This is the repository for the Git and GitHub scalable collaborative workflow and methods tutorial prepared and presented by Richard Evans (University of Chicago) for the NYU predoctoral economics training program hosted at New York University Stern School of Business, September 20-22, 2019 and cosponsored by Schmidt Futures. This tutorial focuses on how to use Git and GitHub an a scalable collaborative workflow and as a medium for open source, transparent, and replicable research.
This README.md
serves as a syllabus, outline, and reference for the training. This document has ? sections.
- Schedule
- Git and GitHub Setup
- Instructions for installing the Anaconda distribution of Python
- Jupyter Notebooks
- Text editor suggestions
- PEP 8, docstring commenting, and module structure
- References and Resources
Time | Topic | Materials |
---|---|---|
9:00a-12:00p | Git, GitHub, Python setup | Day 1 Slides |
Openness and collaboration in Econ | ||
Git and GitHub basics | ||
12:00-1:00p | Lunch | |
1:00-5:00p | Evaluating GitHub repositories | Project 1 |
Time | Topic | Materials |
---|---|---|
9:00a-12:00p | git merge and merge conflicts | Day 2 Slides |
Data best practices | ||
12:00-1:00p | Lunch | |
1:00-5:00p | Collaborative economic modeling project | Project 2 |
Exercises 1, 2, 3, 4 |
Time | Topic | Materials |
---|---|---|
9:00a-12:00p | Code cleanliness, documentation | Day 3 Slides |
Tools for extending open models | ||
ParamTools and compute.studio | ||
12:00-1:00p | Lunch | |
1:00-3:00p | PEP8, Docstrings, and Sphinx | Project 3 |
Git
is powerful version control software that must be installed on your local computer. You can check if Git
is already installed on your machine by typing the following command in your terminal window
git --version
You can install or Git
by following the appropriate operating system instructions on the Git
download page.
You should sign up for a GitHub account by going to https://github.com/join. Choose a username
that is not too long but that represents you. Be careful on what username you choose. That will be your GitHub handle and will be the main name by which you will be recognized in your interactions on GitHub. And the goal is for you to have many productive interactions on GitHub. My advice is to choose a username that is not "too" silly and not "too" cute.

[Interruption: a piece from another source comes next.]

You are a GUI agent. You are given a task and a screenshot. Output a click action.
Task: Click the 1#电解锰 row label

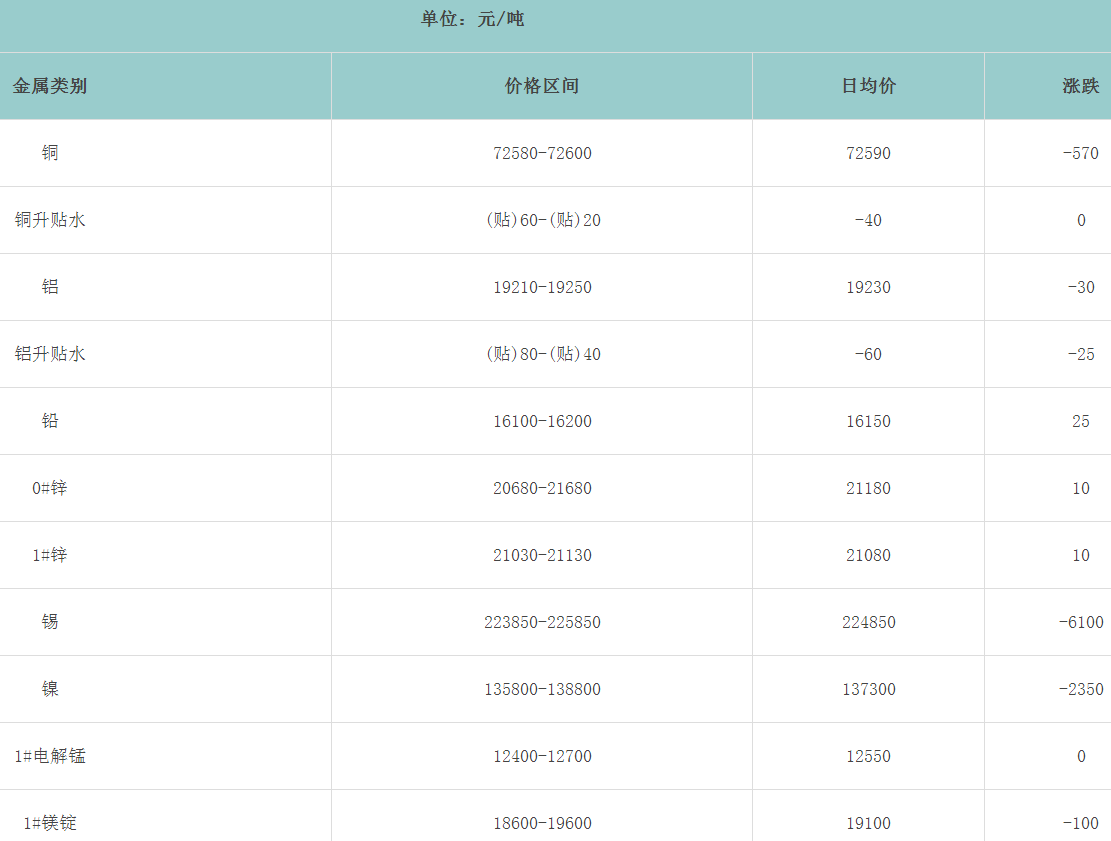[50, 756]
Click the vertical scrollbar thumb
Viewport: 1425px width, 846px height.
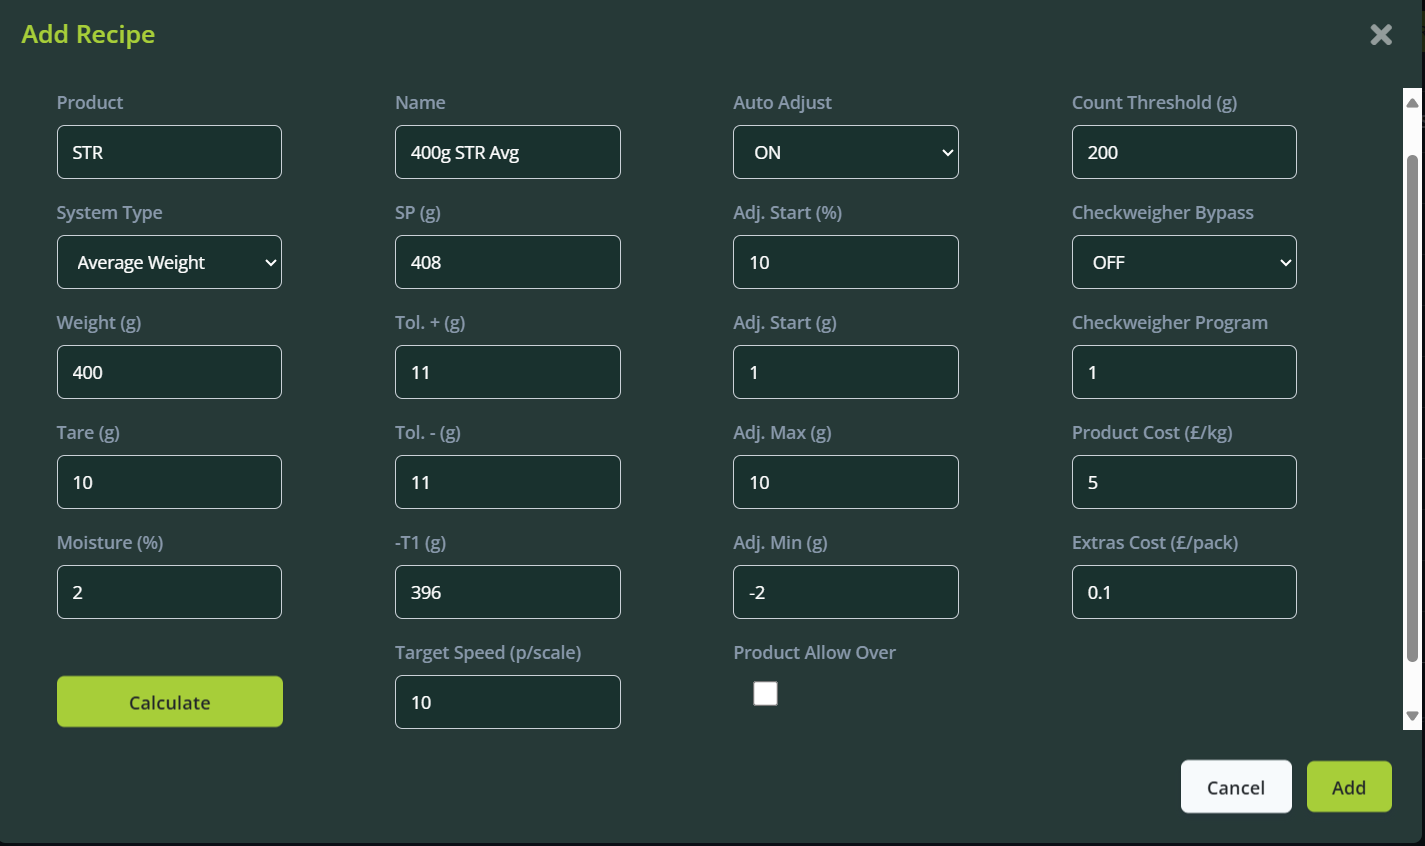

Some nice Git and GitHub tutorial matierial is available from the following resources.
- Evans (2019) Git and GitHub tutorial chapter
- Chacon and Straub (2014), Pro Git [Fittingly, this book is available open access online at the this link.]
- Sood, Arnav (2019) “Git, GitHub, and Version Control" QuantEcon lecture
- Atlassian Git tutorial. This is a good Git tutorial for interaction with Atlassian's Bitbucket platform, a GitHub competitor. Atlassiang git merge conflict tutorial
We will be using the Python programming language and many of its powerful libraries for writing the code that will run most of the computational methods we will use during the Boot Camp. Using an open source language, such as Python, has the advantage of being free and accessible for anyone who wishes to learn these materials or contribute to these projects. Being open source also allows Python users to go into the source code of any function to modify it to suit one's needs.
We recommend that each participant download the Anaconda distribution of Python provided by Anaconda, Inc.. We recommend the most recent stable version of Python, which is currently Python 3.7. This can be done from the Anaconda download page for Windows, Mac OSX, and Linux machines.
For this training, we have included in this repository six basic Python tutorials in the Tutorials
directory.
- PythonReadIn.ipynb. This Jupyter notebook provides instruction on basic Python I/O, reading data into Python, and saving data to disk.
- PythonNumpyPandas.ipynb. This Jupyter notebook provides instruction on working with data using
NumPy
as well as Python's powerful data librarypandas
. - PythonDescribe.ipynb. This Jupyter notebook provides instruction on describing, slicing, and manipulating data in Python.
- PythonFuncs.ipynb. This Jupyter notebook provides instruction on working with and writing Python functions.
- PythonVisualize.ipynb. This Jupyter notebook provides instruction on creating visualizations in Python.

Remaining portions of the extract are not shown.